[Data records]

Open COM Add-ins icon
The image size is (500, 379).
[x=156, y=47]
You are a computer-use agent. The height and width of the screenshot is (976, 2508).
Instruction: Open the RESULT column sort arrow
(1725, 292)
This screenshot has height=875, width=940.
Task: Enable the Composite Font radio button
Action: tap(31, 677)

* HOW TO COMPLETE THIS TASK *
Return all of the data exactly as it reads.

* SOLUTION FOR THIS TASK *
Open COM Add-ins icon
The image size is (500, 379).
[x=156, y=47]
You are a computer-use agent. The height and width of the screenshot is (976, 2508).
Instruction: Open the RESULT column sort arrow
(1725, 292)
This screenshot has height=875, width=940.
Task: Enable the Composite Font radio button
Action: tap(31, 677)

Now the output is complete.